Try it: Find the line containing "Services en ligne (192, 695)" in the listing below. Repeat it exactly, along with each following line up to and including the one containing "smile.car (49, 647)".

Material provided:
--*--

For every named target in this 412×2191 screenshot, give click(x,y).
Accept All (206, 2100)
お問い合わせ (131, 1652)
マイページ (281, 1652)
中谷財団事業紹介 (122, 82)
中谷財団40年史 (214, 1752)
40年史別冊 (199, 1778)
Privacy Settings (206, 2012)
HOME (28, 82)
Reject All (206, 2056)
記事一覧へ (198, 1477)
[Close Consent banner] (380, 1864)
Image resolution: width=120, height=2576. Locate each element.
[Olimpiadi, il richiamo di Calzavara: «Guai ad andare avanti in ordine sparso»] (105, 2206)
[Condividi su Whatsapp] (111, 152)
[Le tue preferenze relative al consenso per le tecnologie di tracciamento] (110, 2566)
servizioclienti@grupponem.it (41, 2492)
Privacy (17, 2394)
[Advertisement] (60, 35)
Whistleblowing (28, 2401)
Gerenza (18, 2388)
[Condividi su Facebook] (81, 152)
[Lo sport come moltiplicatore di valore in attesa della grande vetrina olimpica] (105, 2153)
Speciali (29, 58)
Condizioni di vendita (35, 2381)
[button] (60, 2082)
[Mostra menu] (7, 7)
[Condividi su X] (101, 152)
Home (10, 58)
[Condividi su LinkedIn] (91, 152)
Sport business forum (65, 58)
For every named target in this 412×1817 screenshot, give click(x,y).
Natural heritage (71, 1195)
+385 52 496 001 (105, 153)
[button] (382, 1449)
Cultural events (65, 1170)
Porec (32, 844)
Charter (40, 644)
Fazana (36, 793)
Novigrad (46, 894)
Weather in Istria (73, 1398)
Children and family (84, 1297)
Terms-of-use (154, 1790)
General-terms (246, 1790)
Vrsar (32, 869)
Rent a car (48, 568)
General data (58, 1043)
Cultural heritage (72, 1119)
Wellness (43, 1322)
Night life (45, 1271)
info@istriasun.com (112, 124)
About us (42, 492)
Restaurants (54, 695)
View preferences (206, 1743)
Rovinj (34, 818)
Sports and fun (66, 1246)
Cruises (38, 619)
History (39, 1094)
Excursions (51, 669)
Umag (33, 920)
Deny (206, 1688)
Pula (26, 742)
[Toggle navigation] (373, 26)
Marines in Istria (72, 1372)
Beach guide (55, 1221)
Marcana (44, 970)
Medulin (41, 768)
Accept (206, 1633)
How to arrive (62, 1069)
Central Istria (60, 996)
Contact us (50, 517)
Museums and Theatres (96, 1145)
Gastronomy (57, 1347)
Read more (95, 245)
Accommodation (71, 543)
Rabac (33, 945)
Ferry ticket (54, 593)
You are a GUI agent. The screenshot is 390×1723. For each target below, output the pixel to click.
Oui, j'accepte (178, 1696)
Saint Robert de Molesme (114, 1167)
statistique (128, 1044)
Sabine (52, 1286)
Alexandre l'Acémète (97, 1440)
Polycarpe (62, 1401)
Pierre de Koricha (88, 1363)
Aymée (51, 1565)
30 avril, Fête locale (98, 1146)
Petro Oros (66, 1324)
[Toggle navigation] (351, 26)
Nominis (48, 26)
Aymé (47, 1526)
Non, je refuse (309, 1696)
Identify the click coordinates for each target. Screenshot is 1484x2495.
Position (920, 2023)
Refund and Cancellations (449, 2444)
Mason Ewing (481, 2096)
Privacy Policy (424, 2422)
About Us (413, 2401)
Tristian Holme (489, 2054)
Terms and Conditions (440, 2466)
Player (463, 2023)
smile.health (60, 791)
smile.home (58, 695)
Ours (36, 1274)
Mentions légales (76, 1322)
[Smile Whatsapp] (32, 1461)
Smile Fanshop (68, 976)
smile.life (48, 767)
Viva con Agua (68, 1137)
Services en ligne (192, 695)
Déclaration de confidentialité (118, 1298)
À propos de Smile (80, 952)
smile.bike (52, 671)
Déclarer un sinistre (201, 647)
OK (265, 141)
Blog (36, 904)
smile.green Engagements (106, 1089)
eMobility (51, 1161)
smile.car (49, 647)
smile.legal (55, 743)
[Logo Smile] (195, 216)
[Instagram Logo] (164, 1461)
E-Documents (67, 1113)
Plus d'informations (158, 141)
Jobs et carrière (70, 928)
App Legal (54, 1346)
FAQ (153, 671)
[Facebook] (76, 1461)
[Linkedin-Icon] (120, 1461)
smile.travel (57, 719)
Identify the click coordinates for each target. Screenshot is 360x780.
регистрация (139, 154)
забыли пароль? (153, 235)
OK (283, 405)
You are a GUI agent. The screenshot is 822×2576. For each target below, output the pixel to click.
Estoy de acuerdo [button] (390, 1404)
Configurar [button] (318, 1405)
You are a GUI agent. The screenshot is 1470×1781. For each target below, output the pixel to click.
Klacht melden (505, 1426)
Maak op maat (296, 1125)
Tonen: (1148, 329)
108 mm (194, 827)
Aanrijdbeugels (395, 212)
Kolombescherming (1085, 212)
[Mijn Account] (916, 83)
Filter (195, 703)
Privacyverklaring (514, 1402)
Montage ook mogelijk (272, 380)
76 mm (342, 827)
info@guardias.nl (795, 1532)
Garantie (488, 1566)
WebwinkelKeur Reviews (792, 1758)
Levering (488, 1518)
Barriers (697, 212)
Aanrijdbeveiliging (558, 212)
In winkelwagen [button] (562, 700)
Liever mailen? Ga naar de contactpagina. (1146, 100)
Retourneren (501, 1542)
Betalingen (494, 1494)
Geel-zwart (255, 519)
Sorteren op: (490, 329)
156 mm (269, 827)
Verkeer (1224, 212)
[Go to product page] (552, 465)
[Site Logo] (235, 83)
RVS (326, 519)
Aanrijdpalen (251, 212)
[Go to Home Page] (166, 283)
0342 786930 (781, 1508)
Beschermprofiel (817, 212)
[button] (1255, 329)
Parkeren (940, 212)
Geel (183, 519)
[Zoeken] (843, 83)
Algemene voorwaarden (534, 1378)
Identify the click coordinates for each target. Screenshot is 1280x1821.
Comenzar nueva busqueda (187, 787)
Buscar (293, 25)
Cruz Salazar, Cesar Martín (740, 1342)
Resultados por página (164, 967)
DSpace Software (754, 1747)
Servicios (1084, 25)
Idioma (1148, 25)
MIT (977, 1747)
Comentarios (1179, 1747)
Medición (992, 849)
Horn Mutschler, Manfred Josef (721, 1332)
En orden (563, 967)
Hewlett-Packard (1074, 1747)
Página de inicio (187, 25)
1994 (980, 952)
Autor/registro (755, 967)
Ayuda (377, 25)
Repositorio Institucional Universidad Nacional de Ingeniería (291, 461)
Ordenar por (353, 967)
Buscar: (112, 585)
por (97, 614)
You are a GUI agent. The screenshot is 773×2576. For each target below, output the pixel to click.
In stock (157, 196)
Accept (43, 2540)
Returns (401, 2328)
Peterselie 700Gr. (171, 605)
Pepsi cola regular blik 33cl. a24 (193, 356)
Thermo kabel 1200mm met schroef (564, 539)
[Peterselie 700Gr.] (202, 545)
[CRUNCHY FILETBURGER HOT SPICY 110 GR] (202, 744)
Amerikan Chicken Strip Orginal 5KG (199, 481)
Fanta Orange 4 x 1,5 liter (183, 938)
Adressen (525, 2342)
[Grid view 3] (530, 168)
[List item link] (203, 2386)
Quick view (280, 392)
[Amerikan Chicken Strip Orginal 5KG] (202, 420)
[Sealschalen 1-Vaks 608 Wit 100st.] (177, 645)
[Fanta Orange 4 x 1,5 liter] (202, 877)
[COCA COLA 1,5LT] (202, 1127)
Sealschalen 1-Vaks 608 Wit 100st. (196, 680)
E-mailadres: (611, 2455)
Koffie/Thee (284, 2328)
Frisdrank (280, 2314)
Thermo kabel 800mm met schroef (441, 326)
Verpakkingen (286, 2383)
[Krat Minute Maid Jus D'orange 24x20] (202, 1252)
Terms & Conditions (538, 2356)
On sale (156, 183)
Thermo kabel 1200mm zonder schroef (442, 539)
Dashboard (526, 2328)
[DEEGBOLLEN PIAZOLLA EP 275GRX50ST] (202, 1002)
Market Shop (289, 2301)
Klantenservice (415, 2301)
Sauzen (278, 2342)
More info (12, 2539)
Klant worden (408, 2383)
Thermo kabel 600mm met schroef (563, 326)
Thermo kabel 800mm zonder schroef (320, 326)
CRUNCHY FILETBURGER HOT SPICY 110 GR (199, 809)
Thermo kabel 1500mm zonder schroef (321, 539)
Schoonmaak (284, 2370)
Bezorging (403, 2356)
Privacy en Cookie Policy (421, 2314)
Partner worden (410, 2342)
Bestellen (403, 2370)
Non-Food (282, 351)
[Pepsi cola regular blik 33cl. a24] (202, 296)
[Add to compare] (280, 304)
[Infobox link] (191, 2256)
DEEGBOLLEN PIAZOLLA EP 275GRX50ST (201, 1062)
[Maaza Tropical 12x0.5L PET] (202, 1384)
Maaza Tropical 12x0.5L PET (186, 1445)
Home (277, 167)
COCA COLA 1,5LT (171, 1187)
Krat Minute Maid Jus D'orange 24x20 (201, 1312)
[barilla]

--*--

Solution to the exercise:
Services en ligne (192, 695)
Déclaration de confidentialité (118, 1298)
À propos de Smile (80, 952)
smile.bike (52, 671)
Déclarer un sinistre (201, 647)
OK (265, 141)
Blog (36, 904)
smile.green Engagements (106, 1089)
eMobility (51, 1161)
smile.car (49, 647)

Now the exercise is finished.